The plot is simple: Upper-class lady Mme Lemarchand (Fiona Bell) visits the handyman Franck Meyer in order to hire his wife Hilda as nanny and maid. From the beginning, there are hidden implications that her real intention is to sleep with Franck – implications that were unfortunately spelled out only too largely in this production.
In Fiona Bell’s delivery, Mme Lemarchand’s sexual voraciousness, driven by a feeling of power and superiority, is continuously visible. Moreover, Bell’s performance starts at a high and hysteric pitch and remains on that level throughout the evening, thus precluding any further emotional development or even tonal nuances. This makes it difficult to follow her arguments – a serious defect given the discursive nature of Ndiaye’s script. It stands to question whether director and cast have fully penetrated the French tradition of the argumentative dialogic play. If performed in this way, it certainly emerges as a weakness, giving the impression of a lack of theatricality and an unbalanced predominance of language.

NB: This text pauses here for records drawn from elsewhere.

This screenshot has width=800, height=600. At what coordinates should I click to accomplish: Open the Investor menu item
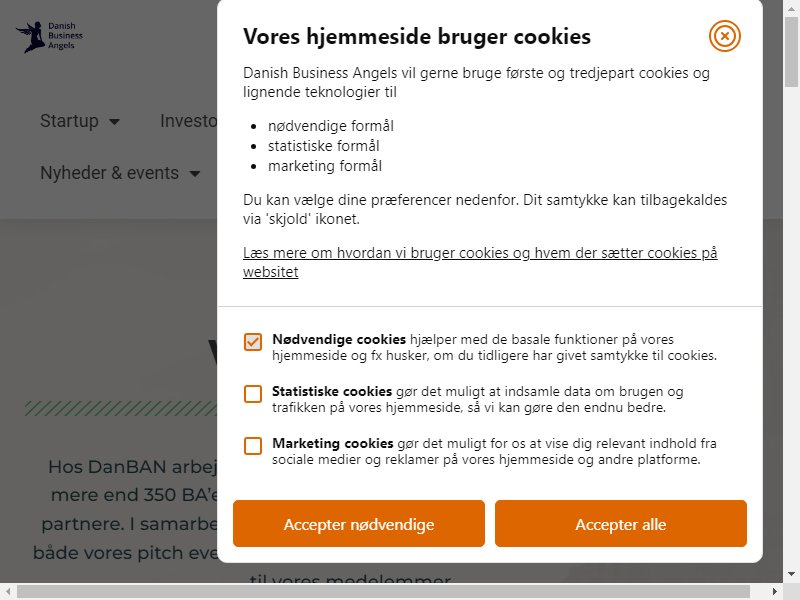coord(188,121)
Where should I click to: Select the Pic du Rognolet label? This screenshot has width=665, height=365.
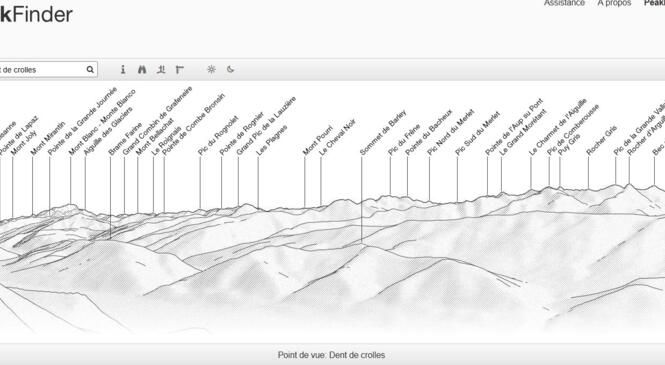pos(218,136)
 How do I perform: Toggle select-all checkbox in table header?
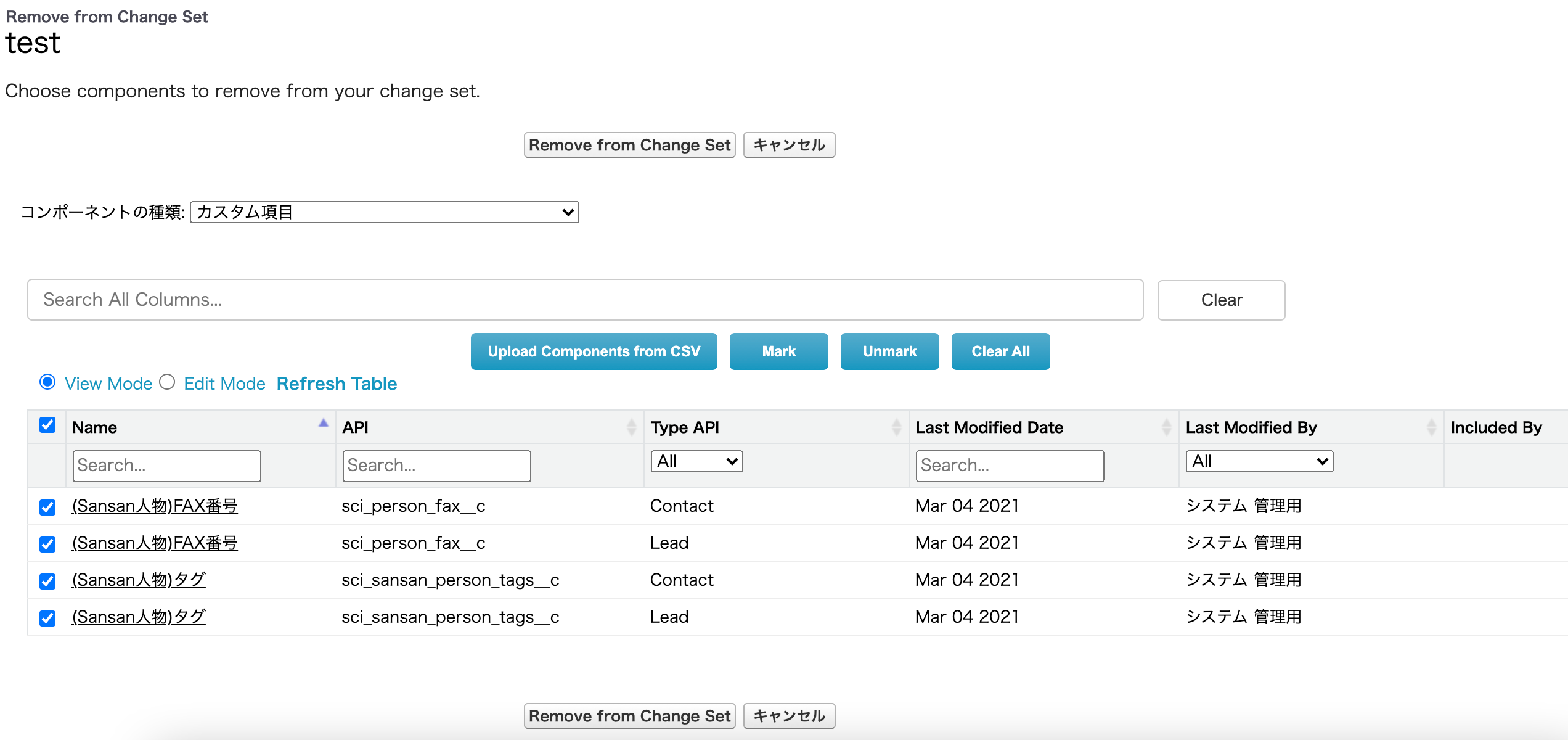(x=47, y=426)
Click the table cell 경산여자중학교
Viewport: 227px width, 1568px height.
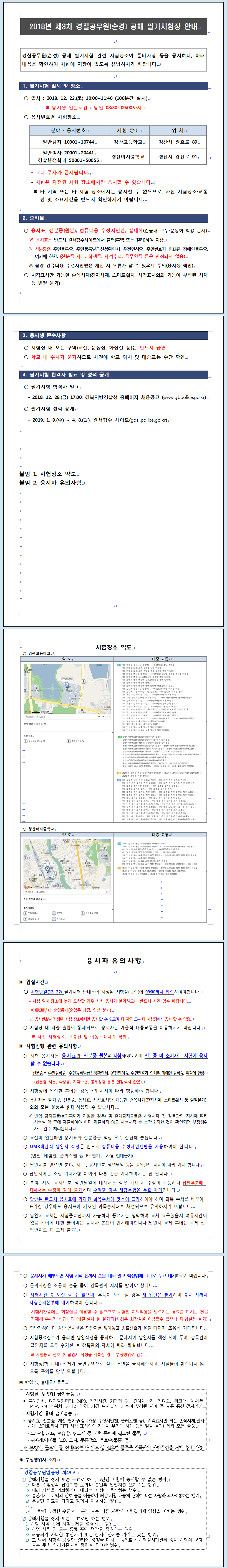point(128,156)
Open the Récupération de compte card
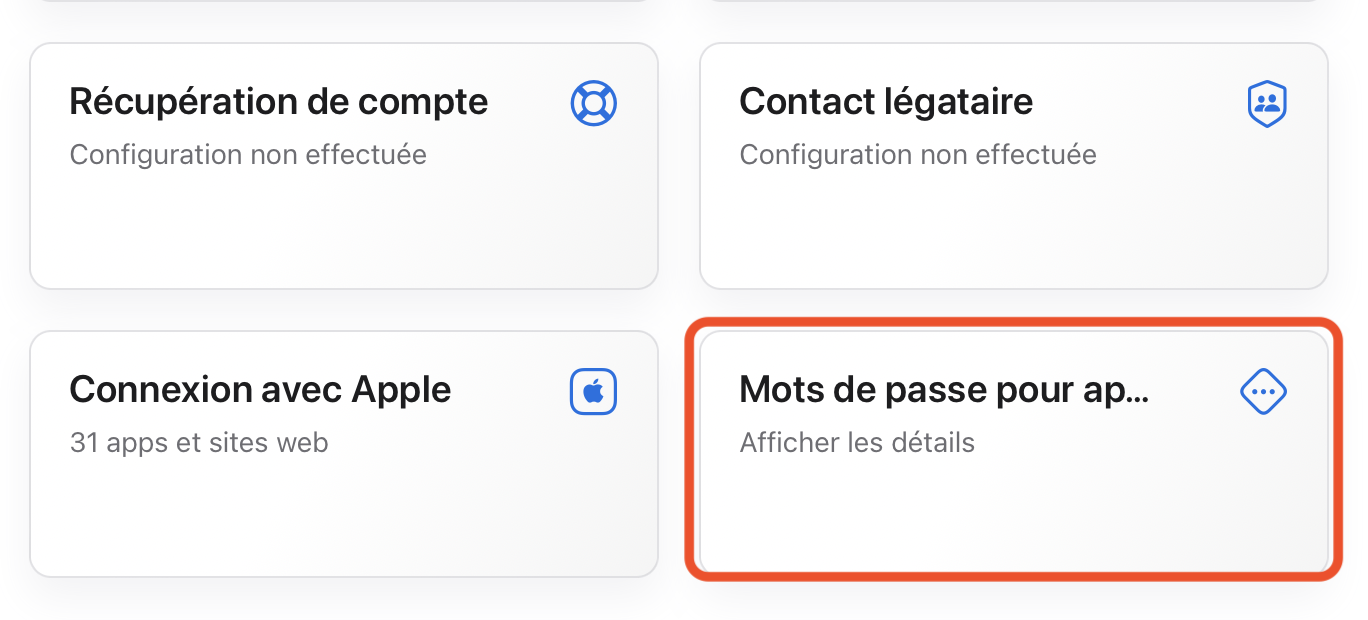Viewport: 1368px width, 620px height. point(344,165)
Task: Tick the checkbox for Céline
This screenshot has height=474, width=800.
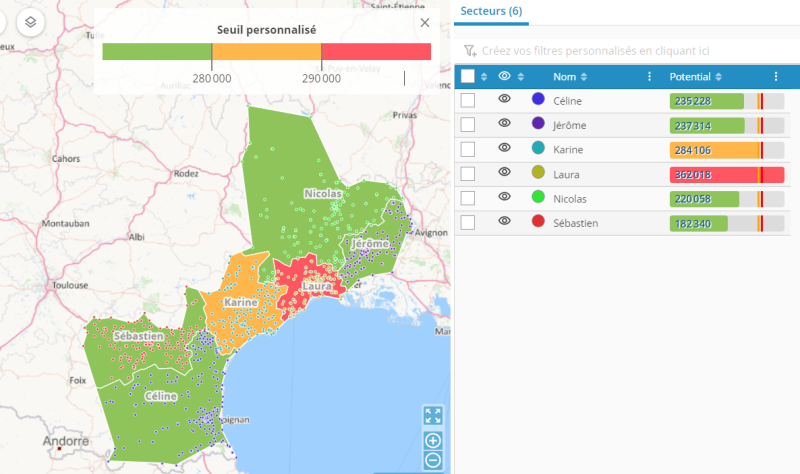Action: pyautogui.click(x=468, y=100)
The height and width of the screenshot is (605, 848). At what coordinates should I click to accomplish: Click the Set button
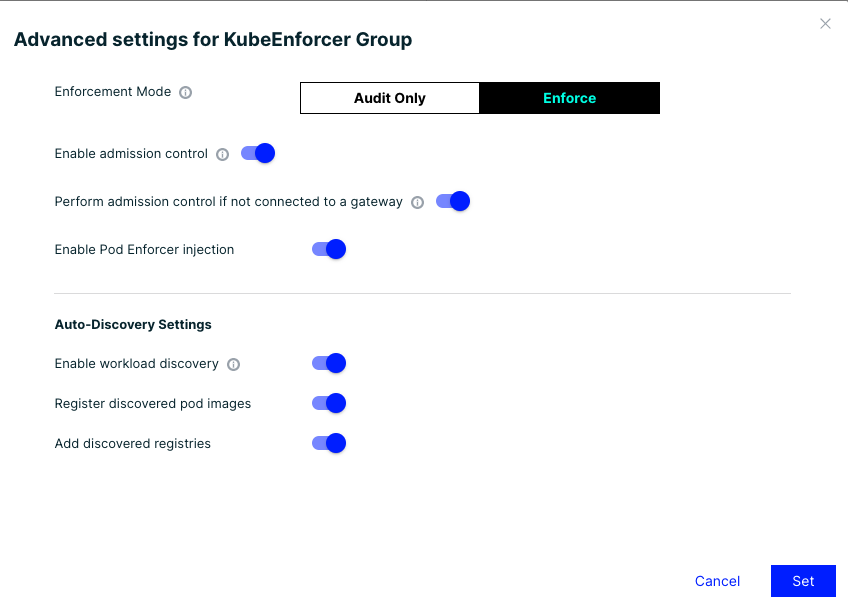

Franck’s (Merlin Leonhardt’s) performance was similarly one-dimensional. After having hired Hilda (who, by the way, is never seen on stage), Mme Lemarchand begins to invade their private space, and estranges Hilda step by step from her husband, to the point of coaxing the absent character to live in her house. Leonhardt expresses Franck’s emotional and later physical pain by being bent double most of the time, and usually plays with a rather vacant look supposedly meant to express the magnitude of his emotional suffering.
Tea Kitsmarishvili as Franck’s sister-in-law Carine was the one discovery of the evening. Her portrayal of a feisty and caring character willing to take over her sister’s responsibilities with her family was completely convincing. In contrast to the other actors, it was a relief to see Kitsmarishvili’s restraint (a curious reversal of the difference between a generally heightened Georgian style in comparison to the more psychological British one). Emotions registered on her face, but she was not thrusting herself on the audience. Instead, her character was more concerned in getting on with her life.
And that is exactly what Franck and Carine end up doing: they accept Hilda’s total appropriation by Mme Lemarchand and decide to build a new existence out of the scraps of their former lives. This strikes me as the most interesting aspect of a play that otherwise – as text and production – seems to be curiously limited in scope.